You get special exception to run whatever you want. If all my developers were that sexy, I’d let them run whatever they wanted too 😉
Chen,
You saved my day !
Actually, in my former CS team I wrote something with max(decode()) KEEP … and after I left, they added some columns and ended up with rewriting with multiple joins. They asked me how to tune it. My first tuning hint was : “Removed that stupid GROUP BY clause”. I suggested that if the java guys have a maintainable query which does not look ugly, it is probably as good as a “bullet” query that will be misused next time they add a column.
YMMV
“Never say never, never say always”, Tom always said
right, but I also heard him saying
“never use ‘when others then null;'” (which I agree on), so himself sometimes says never
nice blog by the way
picture on p. 302 is really amazing, indeed !
I’ll admit to using “when others then null” on occasion.
Usually right after “drop table t”.
I wish Oracle had “drop if exists t”, the same way it has “create or replace”.
When others then null is really ugly… I told my editor to NOT PUT the code in the book, well, blame me now!!!

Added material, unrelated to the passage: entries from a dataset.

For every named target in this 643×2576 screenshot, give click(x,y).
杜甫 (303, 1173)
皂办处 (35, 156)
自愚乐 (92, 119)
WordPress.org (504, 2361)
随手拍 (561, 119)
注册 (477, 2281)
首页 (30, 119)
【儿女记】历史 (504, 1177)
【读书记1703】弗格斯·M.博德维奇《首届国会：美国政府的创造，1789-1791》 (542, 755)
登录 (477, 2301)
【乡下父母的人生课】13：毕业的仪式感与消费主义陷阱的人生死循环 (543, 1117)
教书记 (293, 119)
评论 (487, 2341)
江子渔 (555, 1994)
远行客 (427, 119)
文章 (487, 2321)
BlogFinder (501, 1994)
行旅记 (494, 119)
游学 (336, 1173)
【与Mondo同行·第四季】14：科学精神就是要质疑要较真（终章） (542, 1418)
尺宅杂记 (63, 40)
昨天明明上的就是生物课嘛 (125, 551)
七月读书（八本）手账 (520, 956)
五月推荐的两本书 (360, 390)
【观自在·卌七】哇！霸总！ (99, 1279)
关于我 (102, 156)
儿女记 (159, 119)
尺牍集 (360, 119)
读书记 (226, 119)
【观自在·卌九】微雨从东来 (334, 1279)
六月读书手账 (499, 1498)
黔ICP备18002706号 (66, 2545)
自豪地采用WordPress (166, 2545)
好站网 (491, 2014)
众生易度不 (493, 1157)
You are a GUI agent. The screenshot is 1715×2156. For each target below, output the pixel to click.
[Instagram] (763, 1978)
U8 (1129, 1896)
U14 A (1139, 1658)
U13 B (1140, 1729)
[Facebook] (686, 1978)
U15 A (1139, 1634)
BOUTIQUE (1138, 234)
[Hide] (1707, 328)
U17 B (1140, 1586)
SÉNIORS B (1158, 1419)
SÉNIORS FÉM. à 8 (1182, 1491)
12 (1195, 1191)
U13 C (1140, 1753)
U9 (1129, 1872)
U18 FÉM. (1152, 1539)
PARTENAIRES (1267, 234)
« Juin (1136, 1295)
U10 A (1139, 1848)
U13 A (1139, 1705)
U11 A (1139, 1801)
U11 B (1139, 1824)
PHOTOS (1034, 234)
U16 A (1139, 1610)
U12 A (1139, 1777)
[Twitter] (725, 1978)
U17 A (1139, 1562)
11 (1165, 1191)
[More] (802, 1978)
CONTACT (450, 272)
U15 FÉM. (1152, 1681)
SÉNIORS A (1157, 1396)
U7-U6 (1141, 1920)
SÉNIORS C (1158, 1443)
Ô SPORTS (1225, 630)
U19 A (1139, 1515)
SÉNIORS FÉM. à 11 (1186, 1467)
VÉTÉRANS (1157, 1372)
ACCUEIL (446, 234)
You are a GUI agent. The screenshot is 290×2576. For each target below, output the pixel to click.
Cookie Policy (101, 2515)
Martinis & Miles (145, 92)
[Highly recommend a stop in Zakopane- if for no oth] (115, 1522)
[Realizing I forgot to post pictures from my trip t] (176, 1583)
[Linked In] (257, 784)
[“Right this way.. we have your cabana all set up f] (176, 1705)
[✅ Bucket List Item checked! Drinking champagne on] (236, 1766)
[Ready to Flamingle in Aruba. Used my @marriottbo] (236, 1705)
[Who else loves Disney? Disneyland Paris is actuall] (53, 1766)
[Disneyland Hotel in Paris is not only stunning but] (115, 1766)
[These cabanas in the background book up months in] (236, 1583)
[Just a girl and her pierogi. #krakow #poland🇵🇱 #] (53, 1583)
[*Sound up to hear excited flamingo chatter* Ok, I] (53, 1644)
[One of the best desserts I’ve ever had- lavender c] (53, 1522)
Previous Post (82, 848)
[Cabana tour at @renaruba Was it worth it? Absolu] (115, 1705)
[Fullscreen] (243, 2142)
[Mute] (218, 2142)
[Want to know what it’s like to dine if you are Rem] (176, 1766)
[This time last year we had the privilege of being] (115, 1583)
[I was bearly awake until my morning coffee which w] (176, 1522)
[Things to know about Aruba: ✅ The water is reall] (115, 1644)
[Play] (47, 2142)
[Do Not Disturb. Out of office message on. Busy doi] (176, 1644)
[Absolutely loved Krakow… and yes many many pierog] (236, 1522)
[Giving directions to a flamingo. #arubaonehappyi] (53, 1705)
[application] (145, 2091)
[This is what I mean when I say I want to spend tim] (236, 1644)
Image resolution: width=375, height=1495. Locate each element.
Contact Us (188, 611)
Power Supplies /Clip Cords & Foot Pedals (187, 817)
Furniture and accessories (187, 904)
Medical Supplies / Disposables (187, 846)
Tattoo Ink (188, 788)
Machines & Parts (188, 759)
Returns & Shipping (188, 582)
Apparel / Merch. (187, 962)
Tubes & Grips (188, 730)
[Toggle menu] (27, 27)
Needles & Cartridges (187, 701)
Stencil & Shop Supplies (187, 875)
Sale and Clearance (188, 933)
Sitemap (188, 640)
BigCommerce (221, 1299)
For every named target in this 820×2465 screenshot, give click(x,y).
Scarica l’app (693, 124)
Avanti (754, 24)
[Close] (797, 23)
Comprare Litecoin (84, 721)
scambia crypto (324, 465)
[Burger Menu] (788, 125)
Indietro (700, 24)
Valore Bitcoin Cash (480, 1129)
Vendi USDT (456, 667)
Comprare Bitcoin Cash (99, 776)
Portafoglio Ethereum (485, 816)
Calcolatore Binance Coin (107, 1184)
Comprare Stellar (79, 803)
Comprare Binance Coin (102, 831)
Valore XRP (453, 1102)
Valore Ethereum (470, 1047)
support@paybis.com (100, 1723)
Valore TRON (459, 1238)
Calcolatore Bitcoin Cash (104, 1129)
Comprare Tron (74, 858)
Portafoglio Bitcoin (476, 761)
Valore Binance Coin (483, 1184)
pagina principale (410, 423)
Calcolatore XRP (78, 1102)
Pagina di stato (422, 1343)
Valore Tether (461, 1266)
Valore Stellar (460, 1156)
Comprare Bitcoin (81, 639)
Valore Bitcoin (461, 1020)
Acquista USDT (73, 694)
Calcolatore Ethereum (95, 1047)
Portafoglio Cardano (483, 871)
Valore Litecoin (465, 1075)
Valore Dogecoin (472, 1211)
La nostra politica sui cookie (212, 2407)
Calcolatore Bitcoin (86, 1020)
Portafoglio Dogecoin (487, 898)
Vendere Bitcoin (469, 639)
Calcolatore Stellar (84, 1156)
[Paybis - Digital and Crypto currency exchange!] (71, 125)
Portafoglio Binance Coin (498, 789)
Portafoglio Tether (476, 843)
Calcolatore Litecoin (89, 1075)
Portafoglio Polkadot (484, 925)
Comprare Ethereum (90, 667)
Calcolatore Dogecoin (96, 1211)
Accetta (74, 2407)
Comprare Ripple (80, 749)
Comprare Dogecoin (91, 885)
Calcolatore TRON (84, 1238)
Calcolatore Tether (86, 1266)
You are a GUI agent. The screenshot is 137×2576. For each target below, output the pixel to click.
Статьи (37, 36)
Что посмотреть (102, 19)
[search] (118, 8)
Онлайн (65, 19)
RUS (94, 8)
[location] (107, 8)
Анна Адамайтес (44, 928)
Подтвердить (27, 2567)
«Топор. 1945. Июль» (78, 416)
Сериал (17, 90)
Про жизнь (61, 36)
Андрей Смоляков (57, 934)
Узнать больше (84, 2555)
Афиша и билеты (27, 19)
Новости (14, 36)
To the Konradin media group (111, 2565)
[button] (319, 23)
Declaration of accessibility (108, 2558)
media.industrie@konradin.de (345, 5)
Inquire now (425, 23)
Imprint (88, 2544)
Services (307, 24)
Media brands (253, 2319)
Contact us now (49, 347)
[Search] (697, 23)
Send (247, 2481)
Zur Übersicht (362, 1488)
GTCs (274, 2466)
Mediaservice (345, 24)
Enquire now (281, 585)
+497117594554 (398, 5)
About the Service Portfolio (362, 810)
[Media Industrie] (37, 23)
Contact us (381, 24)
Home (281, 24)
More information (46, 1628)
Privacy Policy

Prompt drop TABLE TLS_EXPOSURE_FACTS_TMP;
declare TABLE_NOT_EXISTS exception;pragma exception_init(TABLE_NOT_EXISTS,-942);begin execute immediate '
DROP TABLE TLS_EXPOSURE_FACTS_TMP CASCADE CONSTRAINTS
';exception when TABLE_NOT_EXISTS then null;
end;
/
Thanks for the snippet, dear.
I just thought that declaring a pragma and all is a bit of an overkill if I just want to drop a table!
DDL,
if you just want to drop that table:
DROP TABLE t;
Why bothering about exception?
In case you want to avoid having errors that are safe to ignore in your DBA log files, then trap the right exception. Trapping everything will just hide fatal errors, this is not want you want, dear ! Simply do not do what I wrote in my book and do follow Tom Kyte advice!